*** Provided records

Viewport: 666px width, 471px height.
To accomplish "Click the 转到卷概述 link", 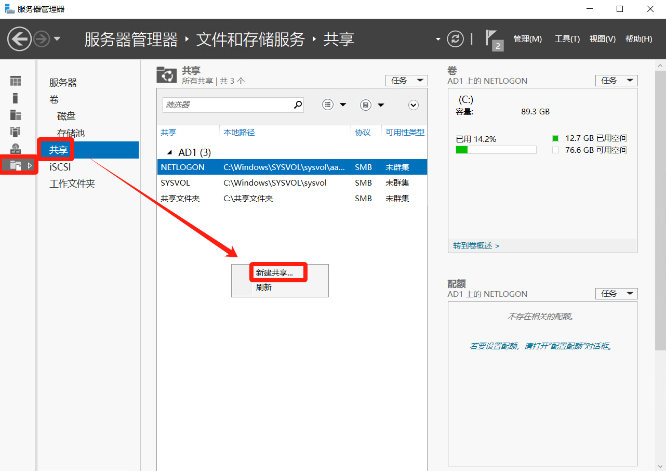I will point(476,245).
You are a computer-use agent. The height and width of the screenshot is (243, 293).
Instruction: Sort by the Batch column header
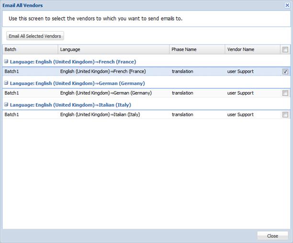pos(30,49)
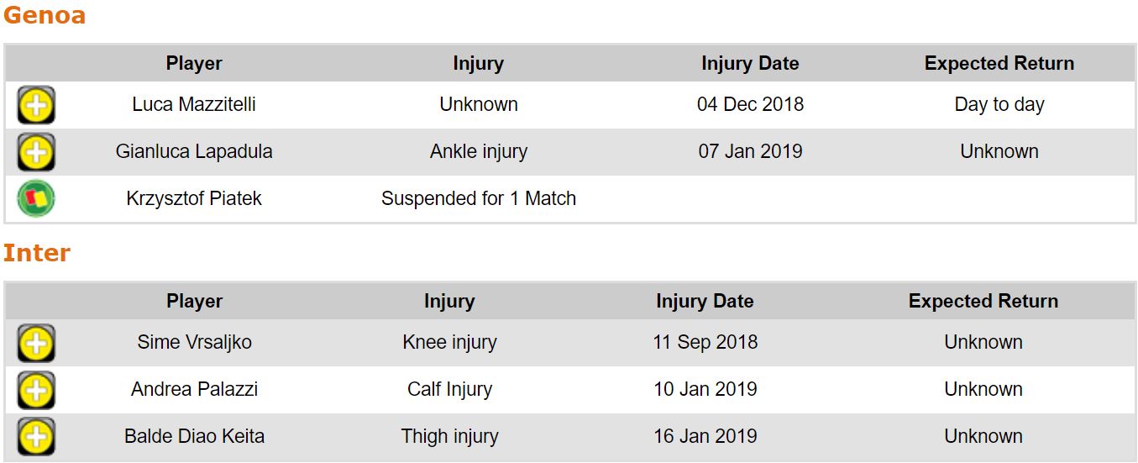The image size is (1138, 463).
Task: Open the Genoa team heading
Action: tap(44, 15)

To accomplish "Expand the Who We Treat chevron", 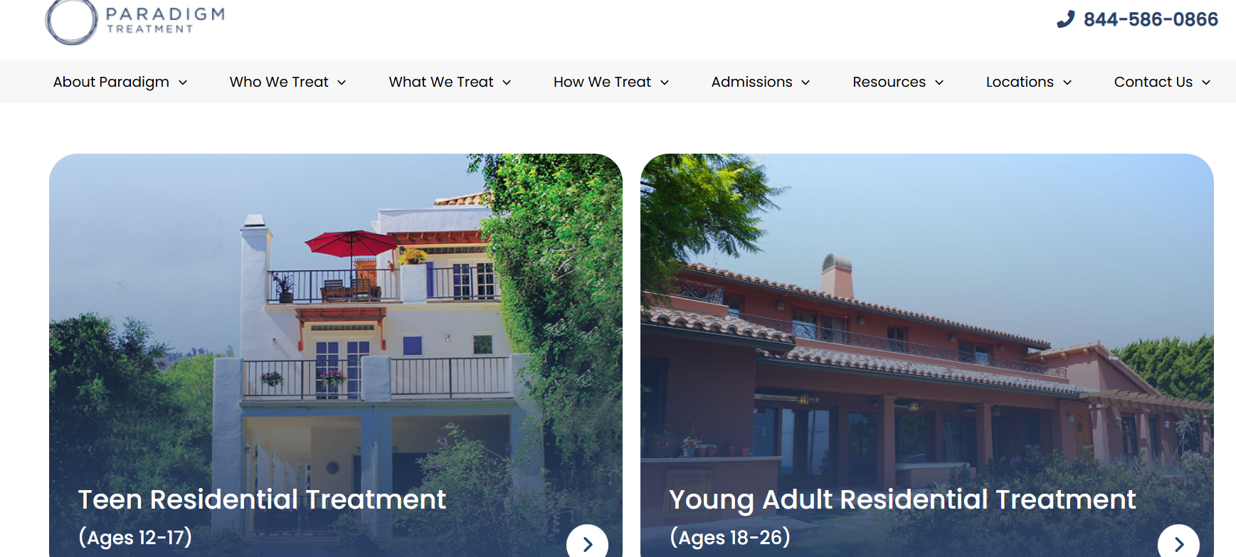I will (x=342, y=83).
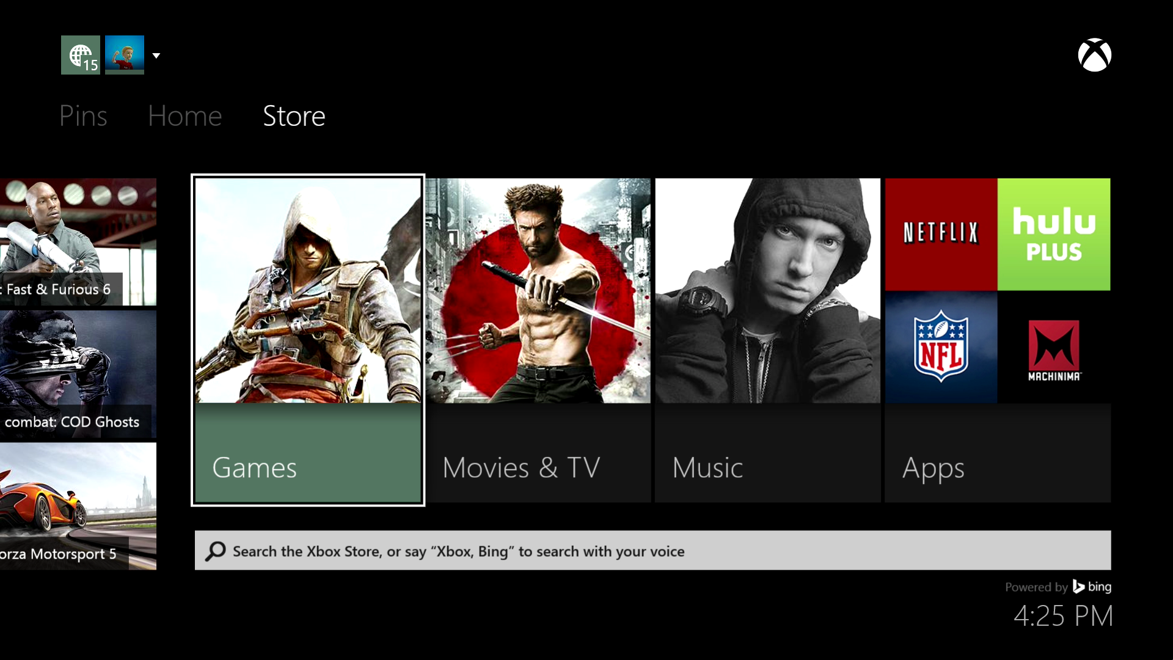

******

→ **Task requirements**
Only lines containing the string "width" belong in the answer; find them in the data above and copy them.

→ **Written answer**
Viewport: 666px width, 471px height.
You are a computer-use agent. The height and width of the screenshot is (243, 293).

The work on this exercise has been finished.